- [Exercise] From the entries below, retype only the lines from the one with "#457 (769, 2046)" through the one with "Sacsick (211, 623)", exactly as written.

- [Recorded data]
━━━━━━━━━━━━━━━━━━━━

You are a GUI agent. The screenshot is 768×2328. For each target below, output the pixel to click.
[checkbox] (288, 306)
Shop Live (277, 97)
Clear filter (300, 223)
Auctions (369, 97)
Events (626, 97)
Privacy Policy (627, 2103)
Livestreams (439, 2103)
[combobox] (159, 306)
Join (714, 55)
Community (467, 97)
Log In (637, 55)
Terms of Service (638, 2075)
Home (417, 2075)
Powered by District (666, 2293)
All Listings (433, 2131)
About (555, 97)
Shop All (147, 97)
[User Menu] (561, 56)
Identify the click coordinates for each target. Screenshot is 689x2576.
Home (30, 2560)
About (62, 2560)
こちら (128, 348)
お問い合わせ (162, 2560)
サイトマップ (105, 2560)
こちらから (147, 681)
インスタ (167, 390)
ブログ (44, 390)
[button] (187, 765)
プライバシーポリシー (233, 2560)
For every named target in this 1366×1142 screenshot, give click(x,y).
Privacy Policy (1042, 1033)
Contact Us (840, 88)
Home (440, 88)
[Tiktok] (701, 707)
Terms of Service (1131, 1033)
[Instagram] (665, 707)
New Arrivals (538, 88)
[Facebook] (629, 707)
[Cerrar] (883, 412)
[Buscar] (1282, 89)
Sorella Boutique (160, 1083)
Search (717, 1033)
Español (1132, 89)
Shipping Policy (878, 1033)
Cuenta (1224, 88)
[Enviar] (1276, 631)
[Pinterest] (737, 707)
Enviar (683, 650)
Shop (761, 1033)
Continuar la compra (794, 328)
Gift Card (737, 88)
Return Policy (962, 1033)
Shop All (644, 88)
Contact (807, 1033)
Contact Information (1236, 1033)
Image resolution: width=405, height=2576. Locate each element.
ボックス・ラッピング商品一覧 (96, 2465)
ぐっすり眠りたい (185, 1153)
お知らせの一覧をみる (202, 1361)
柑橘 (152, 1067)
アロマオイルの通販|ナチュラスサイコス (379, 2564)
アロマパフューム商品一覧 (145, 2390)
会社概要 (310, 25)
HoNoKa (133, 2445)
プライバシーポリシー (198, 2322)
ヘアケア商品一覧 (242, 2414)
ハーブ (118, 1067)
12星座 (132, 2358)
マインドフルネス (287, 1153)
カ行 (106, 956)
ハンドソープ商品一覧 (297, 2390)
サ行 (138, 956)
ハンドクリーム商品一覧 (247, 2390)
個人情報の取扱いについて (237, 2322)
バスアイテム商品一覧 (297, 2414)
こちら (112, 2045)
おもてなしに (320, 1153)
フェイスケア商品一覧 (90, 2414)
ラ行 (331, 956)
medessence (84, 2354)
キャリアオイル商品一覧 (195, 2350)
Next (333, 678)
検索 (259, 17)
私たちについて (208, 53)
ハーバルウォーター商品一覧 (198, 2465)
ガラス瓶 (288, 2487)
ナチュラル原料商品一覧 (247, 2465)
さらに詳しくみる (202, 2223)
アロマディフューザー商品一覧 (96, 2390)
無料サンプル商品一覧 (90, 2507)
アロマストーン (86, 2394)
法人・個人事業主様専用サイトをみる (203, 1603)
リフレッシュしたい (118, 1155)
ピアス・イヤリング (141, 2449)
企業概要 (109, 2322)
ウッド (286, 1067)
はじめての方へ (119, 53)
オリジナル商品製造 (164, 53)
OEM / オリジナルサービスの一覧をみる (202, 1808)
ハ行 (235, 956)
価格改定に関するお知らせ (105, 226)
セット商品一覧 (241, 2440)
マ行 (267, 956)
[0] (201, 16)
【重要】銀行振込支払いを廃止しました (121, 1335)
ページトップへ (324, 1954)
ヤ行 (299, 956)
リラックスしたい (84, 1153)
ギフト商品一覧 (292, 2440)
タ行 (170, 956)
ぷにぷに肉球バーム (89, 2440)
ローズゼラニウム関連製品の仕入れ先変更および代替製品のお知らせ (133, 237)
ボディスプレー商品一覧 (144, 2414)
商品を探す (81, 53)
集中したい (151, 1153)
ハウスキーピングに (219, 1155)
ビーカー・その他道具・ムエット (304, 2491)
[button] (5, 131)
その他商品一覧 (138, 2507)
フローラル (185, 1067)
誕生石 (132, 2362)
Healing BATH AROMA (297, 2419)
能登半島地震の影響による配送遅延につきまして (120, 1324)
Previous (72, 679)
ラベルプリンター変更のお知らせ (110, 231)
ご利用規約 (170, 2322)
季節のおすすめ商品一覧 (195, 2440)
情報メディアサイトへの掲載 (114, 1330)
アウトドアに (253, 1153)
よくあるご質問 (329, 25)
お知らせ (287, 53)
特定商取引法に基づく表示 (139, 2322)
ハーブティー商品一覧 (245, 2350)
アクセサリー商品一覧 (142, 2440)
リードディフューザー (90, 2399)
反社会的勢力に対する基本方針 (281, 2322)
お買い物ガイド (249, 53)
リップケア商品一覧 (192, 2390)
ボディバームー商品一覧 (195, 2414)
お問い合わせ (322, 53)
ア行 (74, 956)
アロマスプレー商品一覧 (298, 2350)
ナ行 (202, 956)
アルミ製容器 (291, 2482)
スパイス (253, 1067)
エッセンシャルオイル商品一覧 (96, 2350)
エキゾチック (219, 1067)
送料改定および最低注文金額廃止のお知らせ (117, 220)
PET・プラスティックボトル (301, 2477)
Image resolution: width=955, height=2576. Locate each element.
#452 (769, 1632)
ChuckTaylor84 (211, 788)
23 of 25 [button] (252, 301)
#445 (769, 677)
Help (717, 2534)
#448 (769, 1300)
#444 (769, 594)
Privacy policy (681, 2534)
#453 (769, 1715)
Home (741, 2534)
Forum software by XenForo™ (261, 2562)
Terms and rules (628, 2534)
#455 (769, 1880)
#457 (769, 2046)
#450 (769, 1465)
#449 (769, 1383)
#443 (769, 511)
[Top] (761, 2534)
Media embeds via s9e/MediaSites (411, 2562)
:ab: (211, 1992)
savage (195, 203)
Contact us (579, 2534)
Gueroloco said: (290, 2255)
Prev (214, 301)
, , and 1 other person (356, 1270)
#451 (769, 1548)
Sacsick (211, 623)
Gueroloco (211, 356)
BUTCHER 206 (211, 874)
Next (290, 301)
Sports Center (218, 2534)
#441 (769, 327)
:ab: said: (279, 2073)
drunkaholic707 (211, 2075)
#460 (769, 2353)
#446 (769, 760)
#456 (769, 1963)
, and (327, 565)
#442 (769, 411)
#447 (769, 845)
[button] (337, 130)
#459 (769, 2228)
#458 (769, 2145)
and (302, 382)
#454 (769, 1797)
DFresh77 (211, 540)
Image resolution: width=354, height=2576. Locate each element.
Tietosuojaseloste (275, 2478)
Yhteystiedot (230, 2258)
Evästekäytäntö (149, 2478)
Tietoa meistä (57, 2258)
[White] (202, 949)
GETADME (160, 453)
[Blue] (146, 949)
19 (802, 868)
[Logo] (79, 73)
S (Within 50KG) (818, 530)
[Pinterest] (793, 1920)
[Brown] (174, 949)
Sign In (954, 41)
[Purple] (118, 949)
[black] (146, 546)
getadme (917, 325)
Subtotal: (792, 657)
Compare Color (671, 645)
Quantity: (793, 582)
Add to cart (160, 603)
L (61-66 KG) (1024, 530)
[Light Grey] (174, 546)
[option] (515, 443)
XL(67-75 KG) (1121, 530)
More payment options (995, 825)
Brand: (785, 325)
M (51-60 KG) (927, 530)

━━━━━━━━━━━━━━━━━━━━

- [Exercise answer]
#457 (769, 2046)
#450 (769, 1465)
#449 (769, 1383)
#443 (769, 511)
[Top] (761, 2534)
Media embeds via s9e/MediaSites (411, 2562)
:ab: (211, 1992)
savage (195, 203)
Contact us (579, 2534)
Gueroloco said: (290, 2255)
Prev (214, 301)
, , and 1 other person (356, 1270)
#451 (769, 1548)
Sacsick (211, 623)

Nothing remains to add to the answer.